Rebecca Hasson, U-M associate professor of kinesiology and director of the Childhood Disparities Research Laboratory, also partnered with Ferndale as part of the Ferndale Parks and Recreation’s fall festival. Families were out in force after soccer games and were led in some activities and family movement.
“We’ve been promoting classroom physical activity during the pandemic. We’ve been promoting home activity, and now we’re expanding it to the community,” Hasson said. “Public Television’s Michigan Learning Channel has been a great opportunity to increase access to physical activity to all of the children in this state, irrespective of their internet connection, socioeconomic status or neighborhood environments.”
Gillian Gainsley, program director of the Michigan Learning Channel on PBS, said InPACT fits perfectly with the statewide resources the channel offers to serve students, teachers and families.
“We felt it was very important to go to broadcast television because we knew, and it became very clear after the pandemic hit that a third of kids in Michigan—500,000 kids—did not have access to the internet at home,” Gainsley said.

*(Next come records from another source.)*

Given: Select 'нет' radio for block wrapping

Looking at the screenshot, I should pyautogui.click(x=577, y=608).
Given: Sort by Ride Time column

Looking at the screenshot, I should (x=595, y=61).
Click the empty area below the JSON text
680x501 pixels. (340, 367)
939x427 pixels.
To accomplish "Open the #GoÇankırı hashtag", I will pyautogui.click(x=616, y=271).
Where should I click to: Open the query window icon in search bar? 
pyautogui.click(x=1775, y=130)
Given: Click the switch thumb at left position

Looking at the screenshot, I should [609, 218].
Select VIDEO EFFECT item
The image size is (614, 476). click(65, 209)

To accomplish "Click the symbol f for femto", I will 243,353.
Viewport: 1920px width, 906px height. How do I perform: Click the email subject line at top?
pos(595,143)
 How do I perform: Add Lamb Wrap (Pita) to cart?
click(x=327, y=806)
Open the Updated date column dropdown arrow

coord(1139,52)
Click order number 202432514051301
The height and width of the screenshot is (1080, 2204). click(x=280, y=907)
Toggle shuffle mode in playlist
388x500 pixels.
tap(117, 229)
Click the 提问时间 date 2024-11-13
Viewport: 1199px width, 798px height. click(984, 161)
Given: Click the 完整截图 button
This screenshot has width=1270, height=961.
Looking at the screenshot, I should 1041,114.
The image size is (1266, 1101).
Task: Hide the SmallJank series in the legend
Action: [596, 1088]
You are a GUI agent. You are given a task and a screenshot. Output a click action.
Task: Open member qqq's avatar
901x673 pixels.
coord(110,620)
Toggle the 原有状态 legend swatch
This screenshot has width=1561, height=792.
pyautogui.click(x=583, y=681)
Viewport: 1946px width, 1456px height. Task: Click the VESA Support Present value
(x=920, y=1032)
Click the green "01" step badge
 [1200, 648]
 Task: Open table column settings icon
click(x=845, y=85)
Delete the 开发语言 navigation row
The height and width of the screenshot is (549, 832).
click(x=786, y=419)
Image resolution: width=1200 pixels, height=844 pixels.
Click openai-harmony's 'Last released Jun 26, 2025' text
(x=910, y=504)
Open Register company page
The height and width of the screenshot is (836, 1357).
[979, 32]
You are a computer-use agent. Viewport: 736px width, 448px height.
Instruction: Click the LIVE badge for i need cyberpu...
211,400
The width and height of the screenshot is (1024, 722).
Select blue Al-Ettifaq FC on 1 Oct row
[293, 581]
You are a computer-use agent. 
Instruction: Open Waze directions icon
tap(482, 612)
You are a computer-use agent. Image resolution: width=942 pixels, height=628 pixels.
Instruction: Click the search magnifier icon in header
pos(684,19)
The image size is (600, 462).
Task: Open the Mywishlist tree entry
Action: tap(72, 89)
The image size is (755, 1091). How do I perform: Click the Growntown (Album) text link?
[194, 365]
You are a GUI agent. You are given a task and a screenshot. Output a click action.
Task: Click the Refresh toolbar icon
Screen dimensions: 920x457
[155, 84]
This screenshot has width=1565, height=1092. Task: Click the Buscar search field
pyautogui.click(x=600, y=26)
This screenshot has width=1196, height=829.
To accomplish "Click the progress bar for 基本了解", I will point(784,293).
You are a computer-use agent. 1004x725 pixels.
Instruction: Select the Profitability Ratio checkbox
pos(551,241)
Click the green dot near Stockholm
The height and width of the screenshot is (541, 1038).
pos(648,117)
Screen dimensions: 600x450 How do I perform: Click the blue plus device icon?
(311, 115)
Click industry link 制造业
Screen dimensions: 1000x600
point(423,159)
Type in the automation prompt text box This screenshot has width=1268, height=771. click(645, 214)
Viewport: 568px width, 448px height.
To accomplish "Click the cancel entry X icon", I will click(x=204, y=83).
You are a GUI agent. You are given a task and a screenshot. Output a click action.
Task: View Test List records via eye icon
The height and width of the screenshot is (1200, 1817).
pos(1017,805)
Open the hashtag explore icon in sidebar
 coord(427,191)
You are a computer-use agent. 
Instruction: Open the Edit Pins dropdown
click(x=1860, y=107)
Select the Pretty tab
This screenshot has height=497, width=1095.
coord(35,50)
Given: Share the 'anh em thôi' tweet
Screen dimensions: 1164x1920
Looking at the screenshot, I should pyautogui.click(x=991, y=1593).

“And that is an urban problem. And it’s also a rural problem. So it’s really a statewide issue where there are students that don’t have access to these materials at home. We already heard about the homework gap and the research and opportunities that kids don’t have access to. So putting it on broadcast was really critical.”
Activity and outcomes
Pamela Pugh, vice president of Michigan’s State Board of Education who received her doctorate in public health from U-M, reached out to Hasson during the pandemic to find ways to expand access to InPACT for school children across Michigan.
“How do we expect a child to learn if they’re not getting the physical activity that they need to have, knowing that physical activity is as important and is so intricately related to the outcomes of a child’s learning,” Pugh said. “With our obesity rates here in Michigan, we should have all hands on deck. We should be taking all avenues to get children engaged and families, parents.”
InPACT at Home evolved and draws heavily on InPACT at School.
Parents and students can do InPACT at Home together, or kids can use it alone, Hasson said. The longer workouts can be broken up throughout the day or done in one sweat session.
Partners of the InPACT at Home program include the Michigan Department of Education, Michigan School Health Coordinators’ Association, Society of Health and Physical Educators (SHAPE Michigan), Michigan Public Health Institute, Michigan Elementary and Middle School Principals Association, Playworks Michigan, Detroit Lions Football Education, former Detroit Piston Earl Cureton and former Flint mayor Karen Weaver.
InPACT at Home programming includes exercise videos, fitness logs, and information for parents.